## Aim of the task
Collect each line in the rows below that contains the string "screenshot", matching uppercase and lowercase letters exactly.

(Dataset entries)

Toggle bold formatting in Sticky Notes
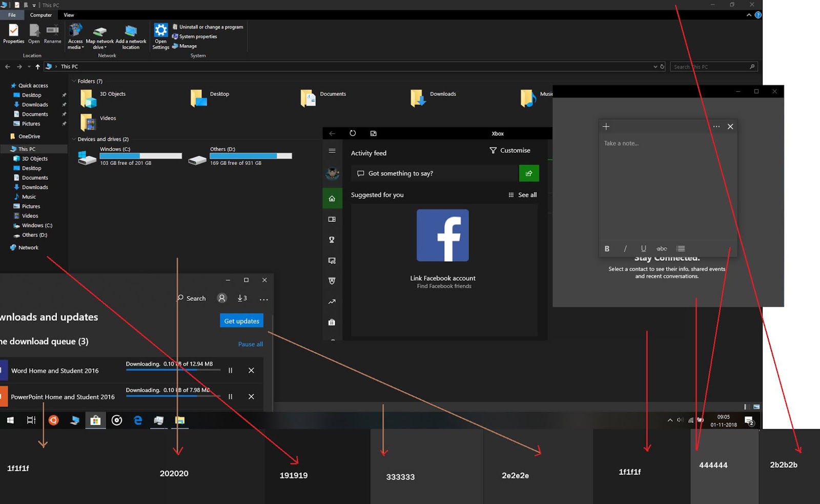Viewport: 820px width, 504px height. click(x=607, y=248)
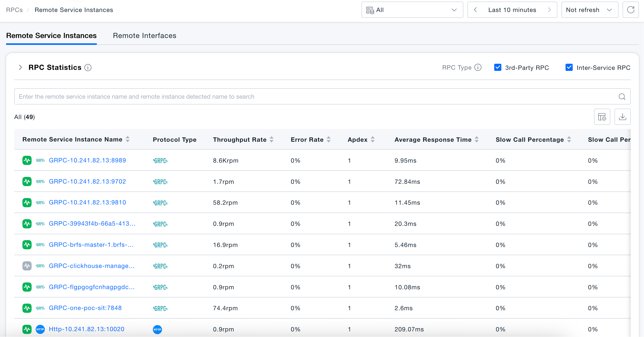Switch to Remote Interfaces tab
The height and width of the screenshot is (337, 644).
pos(144,36)
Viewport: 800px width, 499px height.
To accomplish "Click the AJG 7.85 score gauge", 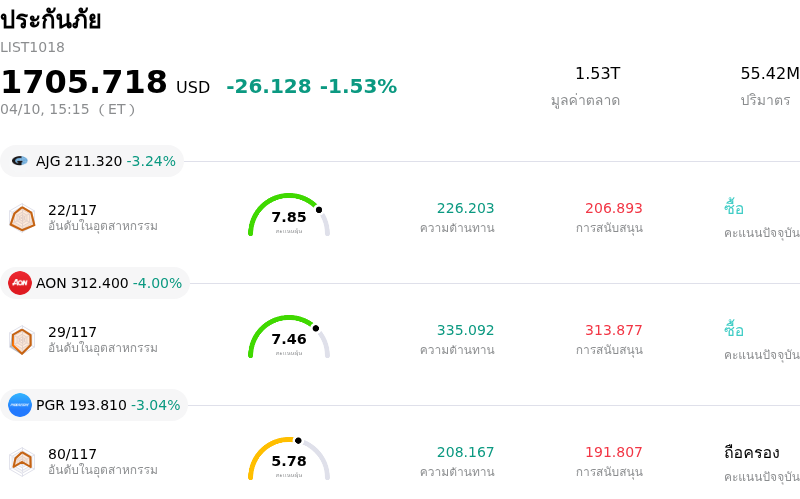I will click(289, 216).
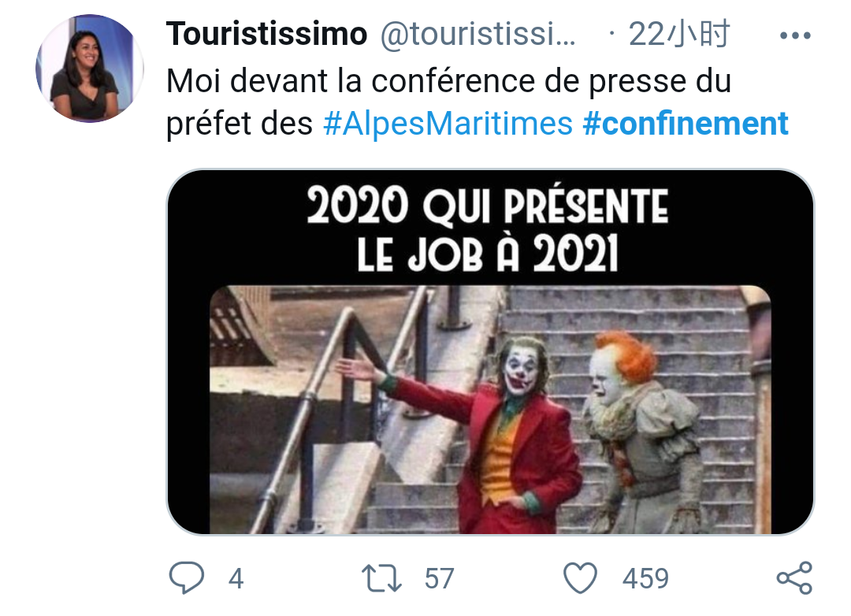Open the three-dot more options menu
The image size is (851, 616).
pos(795,35)
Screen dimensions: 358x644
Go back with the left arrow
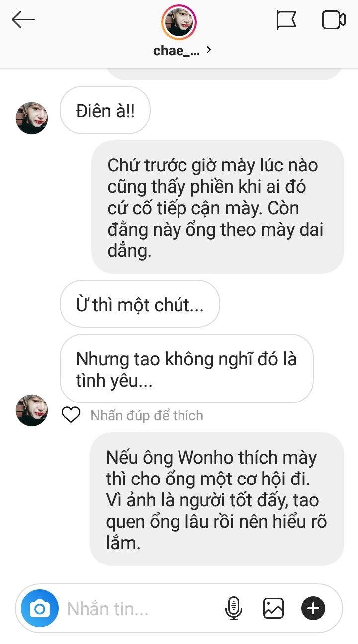pyautogui.click(x=23, y=20)
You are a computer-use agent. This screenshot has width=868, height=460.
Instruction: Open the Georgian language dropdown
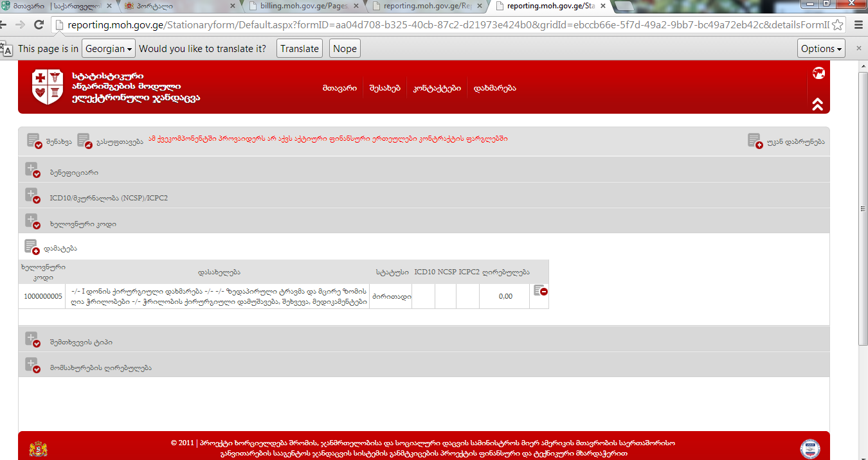pyautogui.click(x=109, y=49)
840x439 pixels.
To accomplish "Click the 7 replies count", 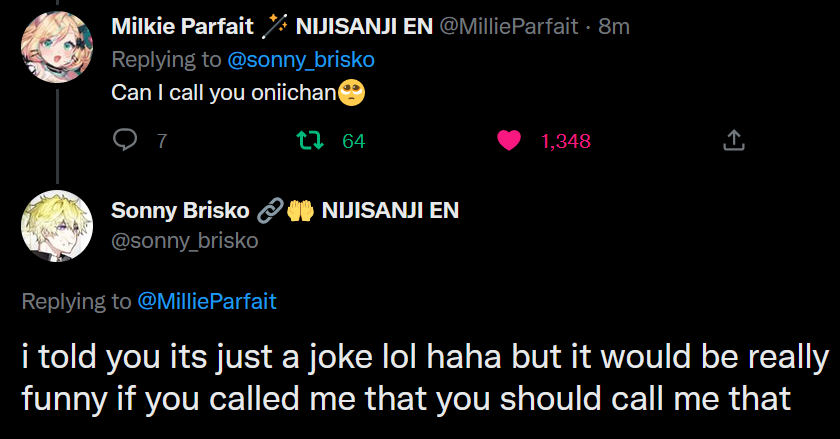I will pos(162,141).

## Solution
The height and width of the screenshot is (337, 644).
You are a computer-use agent. This screenshot has width=868, height=460.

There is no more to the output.